Referring to FIG. 1, the substrate processing apparatus according to this embodiment includes a reaction chamber 110, a stage 120, a showerhead 130, and a first outer ring. It may include (200) and a second outer ring (300). The substrate processing device of this embodiment may include, but may not be limited to, an atomic layer deposition (ALD) device. For example, the substrate processing device may include other types of deposition devices, etching devices, ashing devices, etc. However, the substrate processing apparatus may include devices including the first outer ring 200 and the second outer ring 300.

The reaction chamber 110 may have an internal space that accommodates a substrate. When the substrate processing device is an atomic layer deposition device, the reaction chamber 110 may perform an atomic layer deposition process on the substrate.

The stage 120 may be placed in a lower area of the internal space of the reaction chamber 110. The substrate may be placed on the upper surface of the stage 120. A heater for heating the substrate may be built into the stage 120.

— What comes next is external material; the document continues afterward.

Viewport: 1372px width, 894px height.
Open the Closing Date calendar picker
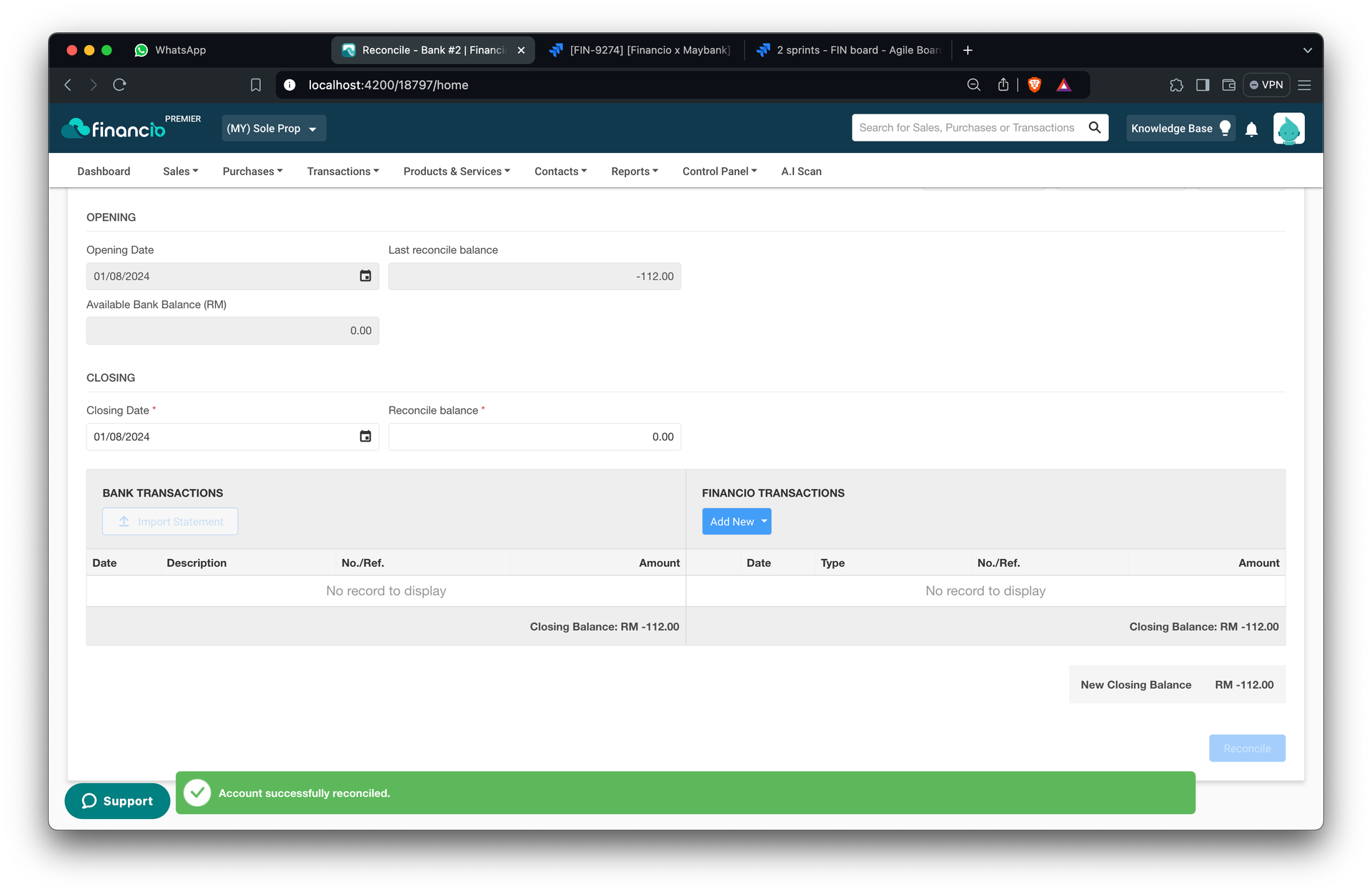pyautogui.click(x=365, y=436)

The showerhead 130 may be disposed in an upper area of the internal space of the reaction chamber 110. Accordingly, the showerhead 130 may be placed on the stage 120. The showerhead 130 may supply reaction gas into the reaction chamber 110.

A purge gas for discharging particles, which are reaction by-products of the atomic layer deposition process, from the reaction chamber 110 may be provided from the bottom to the top of the stage 120. The first outer ring 200 and the second outer ring 300 may have an airflow control function to help exhaust the reactive gas sprayed from the showerhead 130. Additionally, the second outer ring 300 may also have a function of preventing film deposition on the lower surface of the stage 120 along with the purge gas.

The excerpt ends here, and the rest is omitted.